What you should do: Lift out, unaltered, the lines of the material below between the line holding "1XL (386, 1047)" and the line holding "[romwe] (495, 47)", counting both.

Given records:

== Segment start ==

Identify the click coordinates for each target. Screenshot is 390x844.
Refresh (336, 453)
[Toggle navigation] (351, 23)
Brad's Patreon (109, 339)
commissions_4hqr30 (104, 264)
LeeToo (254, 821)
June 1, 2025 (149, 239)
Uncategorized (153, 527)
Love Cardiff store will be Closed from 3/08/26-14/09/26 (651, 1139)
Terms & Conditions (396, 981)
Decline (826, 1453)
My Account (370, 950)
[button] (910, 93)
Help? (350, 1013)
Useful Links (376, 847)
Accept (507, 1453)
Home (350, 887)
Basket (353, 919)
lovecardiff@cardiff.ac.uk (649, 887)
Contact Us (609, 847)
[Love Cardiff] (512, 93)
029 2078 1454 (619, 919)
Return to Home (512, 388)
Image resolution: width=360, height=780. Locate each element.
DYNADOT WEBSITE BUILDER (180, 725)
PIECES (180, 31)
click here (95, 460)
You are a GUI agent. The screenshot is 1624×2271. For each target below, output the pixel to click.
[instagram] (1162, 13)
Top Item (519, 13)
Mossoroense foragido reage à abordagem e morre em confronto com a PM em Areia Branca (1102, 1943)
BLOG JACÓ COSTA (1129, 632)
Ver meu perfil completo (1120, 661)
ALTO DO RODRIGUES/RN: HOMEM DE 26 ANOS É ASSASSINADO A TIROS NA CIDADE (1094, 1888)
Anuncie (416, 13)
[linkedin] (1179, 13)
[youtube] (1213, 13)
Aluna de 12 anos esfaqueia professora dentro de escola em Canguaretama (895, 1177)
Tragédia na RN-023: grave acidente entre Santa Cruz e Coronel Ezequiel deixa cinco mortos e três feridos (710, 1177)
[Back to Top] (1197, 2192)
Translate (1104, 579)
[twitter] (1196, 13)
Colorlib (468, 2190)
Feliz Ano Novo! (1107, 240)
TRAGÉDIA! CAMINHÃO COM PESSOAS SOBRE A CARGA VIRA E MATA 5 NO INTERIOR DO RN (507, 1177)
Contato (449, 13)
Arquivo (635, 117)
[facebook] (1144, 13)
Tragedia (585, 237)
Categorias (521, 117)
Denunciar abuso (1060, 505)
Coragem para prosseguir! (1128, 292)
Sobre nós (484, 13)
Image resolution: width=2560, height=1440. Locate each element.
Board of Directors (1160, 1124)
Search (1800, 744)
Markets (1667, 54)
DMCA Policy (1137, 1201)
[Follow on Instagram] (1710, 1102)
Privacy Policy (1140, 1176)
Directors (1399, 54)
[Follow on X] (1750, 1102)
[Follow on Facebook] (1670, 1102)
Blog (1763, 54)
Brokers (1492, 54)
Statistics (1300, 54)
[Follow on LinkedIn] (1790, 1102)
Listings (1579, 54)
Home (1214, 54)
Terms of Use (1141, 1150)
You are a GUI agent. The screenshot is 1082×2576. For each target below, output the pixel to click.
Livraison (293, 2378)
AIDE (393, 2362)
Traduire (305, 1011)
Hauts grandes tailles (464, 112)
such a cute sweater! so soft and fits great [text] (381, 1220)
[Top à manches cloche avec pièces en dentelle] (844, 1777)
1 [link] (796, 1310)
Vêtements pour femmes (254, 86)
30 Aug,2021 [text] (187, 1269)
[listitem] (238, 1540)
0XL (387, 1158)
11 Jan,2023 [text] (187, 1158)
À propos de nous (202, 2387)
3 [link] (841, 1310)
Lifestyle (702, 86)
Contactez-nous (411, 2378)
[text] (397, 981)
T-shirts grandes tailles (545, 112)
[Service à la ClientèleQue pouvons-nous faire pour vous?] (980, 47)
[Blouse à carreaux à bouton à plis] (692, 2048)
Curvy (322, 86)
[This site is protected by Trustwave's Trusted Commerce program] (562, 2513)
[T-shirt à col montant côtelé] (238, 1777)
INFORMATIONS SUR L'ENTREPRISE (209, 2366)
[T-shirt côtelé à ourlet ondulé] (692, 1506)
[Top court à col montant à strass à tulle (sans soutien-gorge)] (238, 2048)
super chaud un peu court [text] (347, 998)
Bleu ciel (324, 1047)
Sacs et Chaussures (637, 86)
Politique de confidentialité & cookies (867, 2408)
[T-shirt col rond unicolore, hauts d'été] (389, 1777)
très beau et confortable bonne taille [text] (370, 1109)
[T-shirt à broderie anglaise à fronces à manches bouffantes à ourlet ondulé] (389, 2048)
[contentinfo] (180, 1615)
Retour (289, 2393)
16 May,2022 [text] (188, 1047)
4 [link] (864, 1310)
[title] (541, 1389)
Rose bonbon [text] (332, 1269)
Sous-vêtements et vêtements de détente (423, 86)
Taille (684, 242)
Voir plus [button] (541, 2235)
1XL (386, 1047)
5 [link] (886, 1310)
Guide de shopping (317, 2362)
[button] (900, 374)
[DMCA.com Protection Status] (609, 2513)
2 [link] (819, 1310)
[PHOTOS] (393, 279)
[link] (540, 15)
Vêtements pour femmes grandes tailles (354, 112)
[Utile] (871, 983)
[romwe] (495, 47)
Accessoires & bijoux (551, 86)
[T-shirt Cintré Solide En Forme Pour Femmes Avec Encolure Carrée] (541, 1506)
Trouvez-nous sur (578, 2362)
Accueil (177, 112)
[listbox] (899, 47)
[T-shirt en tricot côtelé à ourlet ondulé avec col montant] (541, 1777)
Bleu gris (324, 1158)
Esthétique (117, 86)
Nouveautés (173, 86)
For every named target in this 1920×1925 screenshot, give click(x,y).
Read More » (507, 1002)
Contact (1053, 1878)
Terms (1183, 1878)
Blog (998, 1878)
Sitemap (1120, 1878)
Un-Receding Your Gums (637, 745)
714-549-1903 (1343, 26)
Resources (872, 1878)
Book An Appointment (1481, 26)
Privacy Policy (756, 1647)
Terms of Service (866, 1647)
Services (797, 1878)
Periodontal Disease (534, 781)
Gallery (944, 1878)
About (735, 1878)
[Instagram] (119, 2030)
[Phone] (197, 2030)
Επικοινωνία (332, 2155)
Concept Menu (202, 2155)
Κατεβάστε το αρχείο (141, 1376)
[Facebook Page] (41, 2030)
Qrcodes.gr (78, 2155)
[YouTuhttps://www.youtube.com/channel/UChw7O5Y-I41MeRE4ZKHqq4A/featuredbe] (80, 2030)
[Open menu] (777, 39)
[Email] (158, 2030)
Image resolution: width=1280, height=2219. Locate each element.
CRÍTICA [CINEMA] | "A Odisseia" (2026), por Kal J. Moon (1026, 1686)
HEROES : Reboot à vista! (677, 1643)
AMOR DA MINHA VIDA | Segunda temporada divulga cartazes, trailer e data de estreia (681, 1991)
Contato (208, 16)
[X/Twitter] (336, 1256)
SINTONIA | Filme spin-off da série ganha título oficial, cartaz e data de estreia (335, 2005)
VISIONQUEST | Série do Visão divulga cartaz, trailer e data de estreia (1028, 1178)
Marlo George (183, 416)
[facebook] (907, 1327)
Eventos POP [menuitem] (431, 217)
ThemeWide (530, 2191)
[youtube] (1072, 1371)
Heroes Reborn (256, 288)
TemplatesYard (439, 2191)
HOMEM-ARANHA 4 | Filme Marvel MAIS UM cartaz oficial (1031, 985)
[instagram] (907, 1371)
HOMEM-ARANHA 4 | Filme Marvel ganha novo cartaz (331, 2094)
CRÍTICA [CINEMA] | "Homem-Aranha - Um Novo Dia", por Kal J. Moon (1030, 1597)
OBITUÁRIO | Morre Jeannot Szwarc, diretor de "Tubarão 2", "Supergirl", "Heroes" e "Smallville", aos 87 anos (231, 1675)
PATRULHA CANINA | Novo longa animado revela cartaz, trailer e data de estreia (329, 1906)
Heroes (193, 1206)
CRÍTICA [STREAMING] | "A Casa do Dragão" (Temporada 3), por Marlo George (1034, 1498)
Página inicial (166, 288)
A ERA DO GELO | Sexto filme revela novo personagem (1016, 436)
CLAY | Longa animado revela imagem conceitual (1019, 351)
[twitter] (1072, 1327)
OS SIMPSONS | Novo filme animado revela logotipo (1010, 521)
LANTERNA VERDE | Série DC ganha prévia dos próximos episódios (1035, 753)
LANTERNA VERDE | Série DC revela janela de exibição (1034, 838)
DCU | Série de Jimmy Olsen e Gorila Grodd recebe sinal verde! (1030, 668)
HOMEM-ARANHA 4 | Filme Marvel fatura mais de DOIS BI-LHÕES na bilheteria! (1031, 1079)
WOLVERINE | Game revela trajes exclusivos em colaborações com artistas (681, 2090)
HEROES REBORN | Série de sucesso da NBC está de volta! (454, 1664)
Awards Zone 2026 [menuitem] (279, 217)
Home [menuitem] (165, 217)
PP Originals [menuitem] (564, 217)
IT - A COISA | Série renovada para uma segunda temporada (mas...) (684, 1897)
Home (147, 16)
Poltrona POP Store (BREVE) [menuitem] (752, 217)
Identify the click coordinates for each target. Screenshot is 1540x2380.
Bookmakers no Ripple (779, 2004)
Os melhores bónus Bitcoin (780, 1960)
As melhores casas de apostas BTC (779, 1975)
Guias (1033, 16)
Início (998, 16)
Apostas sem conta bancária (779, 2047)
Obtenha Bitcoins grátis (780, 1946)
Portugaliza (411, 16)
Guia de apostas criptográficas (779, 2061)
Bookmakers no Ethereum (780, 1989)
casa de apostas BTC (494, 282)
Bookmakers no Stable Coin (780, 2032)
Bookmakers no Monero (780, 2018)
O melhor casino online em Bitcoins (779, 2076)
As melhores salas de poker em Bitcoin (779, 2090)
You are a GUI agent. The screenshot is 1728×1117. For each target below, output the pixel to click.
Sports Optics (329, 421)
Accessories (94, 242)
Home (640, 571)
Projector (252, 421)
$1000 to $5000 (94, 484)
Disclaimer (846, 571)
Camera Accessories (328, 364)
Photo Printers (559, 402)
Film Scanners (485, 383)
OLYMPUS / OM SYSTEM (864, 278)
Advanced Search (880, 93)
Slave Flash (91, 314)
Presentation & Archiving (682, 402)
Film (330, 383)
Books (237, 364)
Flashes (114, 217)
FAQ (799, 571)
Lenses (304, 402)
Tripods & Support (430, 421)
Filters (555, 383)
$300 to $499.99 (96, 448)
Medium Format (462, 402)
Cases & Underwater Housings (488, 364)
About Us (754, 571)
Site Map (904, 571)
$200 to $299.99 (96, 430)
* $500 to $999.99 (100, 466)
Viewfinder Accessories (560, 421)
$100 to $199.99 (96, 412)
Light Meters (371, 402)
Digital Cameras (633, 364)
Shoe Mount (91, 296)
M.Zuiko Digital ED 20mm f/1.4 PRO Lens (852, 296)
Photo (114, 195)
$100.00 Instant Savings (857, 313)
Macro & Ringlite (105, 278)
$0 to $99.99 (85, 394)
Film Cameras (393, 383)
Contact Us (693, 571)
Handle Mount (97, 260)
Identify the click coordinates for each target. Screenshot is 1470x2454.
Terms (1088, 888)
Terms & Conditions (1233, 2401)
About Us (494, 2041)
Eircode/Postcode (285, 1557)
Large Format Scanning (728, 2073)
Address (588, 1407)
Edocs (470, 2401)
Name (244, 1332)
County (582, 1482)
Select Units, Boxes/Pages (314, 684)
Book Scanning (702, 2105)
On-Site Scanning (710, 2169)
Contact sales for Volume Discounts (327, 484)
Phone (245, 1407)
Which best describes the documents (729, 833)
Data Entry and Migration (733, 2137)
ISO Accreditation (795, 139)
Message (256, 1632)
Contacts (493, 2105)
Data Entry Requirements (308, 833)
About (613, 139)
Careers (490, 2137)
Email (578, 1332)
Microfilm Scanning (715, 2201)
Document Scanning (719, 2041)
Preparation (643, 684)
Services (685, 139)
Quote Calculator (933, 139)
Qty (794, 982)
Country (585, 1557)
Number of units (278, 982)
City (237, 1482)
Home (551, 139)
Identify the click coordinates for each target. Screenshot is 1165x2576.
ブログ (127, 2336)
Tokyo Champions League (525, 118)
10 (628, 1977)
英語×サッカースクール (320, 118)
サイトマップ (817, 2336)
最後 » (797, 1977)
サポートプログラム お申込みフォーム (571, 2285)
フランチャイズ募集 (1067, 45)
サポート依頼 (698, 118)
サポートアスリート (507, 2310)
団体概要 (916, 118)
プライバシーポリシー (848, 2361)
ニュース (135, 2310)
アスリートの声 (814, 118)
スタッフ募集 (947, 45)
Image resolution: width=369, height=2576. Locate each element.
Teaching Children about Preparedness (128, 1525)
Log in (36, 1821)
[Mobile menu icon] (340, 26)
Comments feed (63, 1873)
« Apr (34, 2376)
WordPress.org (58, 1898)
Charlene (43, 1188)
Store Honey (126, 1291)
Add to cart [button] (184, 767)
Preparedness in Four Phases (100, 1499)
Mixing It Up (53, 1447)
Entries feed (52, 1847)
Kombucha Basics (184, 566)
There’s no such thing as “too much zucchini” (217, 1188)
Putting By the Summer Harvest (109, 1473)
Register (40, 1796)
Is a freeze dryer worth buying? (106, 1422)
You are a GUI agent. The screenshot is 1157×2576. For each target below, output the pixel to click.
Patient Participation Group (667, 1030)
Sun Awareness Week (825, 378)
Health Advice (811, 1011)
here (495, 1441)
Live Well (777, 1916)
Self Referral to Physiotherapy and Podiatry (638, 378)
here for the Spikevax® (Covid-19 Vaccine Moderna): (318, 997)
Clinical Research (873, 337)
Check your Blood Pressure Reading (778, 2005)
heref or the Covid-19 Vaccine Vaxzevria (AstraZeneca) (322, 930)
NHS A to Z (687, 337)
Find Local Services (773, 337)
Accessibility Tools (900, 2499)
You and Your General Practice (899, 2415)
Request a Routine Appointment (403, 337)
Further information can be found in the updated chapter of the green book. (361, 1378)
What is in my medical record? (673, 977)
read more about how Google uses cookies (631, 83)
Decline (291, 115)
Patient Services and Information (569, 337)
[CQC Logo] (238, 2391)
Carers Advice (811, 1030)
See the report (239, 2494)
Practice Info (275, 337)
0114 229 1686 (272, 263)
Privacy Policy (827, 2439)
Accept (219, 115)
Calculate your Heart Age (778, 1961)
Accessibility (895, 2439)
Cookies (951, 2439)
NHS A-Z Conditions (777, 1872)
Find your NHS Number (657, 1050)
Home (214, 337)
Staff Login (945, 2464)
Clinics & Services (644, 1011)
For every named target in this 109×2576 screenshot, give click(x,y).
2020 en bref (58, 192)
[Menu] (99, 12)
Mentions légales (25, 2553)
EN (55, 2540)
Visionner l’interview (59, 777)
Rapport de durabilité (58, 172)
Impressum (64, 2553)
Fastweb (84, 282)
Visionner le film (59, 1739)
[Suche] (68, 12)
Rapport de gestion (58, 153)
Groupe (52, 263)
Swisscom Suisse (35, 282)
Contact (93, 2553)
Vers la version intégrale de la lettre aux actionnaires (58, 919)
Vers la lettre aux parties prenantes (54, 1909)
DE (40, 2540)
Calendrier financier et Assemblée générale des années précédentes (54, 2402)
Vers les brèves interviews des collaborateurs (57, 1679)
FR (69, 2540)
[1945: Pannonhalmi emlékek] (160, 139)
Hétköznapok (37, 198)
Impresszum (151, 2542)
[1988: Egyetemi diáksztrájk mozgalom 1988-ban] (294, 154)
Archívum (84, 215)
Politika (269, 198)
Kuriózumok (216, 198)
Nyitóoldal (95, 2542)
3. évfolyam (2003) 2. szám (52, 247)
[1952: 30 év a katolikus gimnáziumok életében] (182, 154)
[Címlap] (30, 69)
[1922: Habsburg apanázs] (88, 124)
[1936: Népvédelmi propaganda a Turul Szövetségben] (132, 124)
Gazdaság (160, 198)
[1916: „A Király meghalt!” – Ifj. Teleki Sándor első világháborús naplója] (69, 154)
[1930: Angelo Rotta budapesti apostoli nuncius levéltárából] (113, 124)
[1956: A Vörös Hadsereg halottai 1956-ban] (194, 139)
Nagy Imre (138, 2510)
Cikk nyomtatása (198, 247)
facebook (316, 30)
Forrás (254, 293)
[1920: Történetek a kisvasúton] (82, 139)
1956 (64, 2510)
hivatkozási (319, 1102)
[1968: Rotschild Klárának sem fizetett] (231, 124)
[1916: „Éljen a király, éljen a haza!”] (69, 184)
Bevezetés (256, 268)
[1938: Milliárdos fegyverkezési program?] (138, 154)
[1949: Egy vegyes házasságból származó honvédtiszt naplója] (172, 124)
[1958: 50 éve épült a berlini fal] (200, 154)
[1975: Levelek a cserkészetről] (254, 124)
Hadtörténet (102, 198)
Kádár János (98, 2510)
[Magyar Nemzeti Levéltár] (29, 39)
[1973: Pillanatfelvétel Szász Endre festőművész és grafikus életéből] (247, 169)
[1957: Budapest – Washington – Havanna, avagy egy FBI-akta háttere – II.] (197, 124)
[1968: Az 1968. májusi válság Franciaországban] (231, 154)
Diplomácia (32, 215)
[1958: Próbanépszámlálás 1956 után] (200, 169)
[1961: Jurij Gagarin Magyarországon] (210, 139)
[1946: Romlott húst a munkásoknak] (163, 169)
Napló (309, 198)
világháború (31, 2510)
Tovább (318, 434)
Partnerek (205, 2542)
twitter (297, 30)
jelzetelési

== Segment end ==

The completed task:
1XL (386, 1047)
5 [link] (886, 1310)
Guide de shopping (317, 2362)
[button] (900, 374)
[DMCA.com Protection Status] (609, 2513)
2 [link] (819, 1310)
[PHOTOS] (393, 279)
[link] (540, 15)
Vêtements pour femmes grandes tailles (354, 112)
[Utile] (871, 983)
[romwe] (495, 47)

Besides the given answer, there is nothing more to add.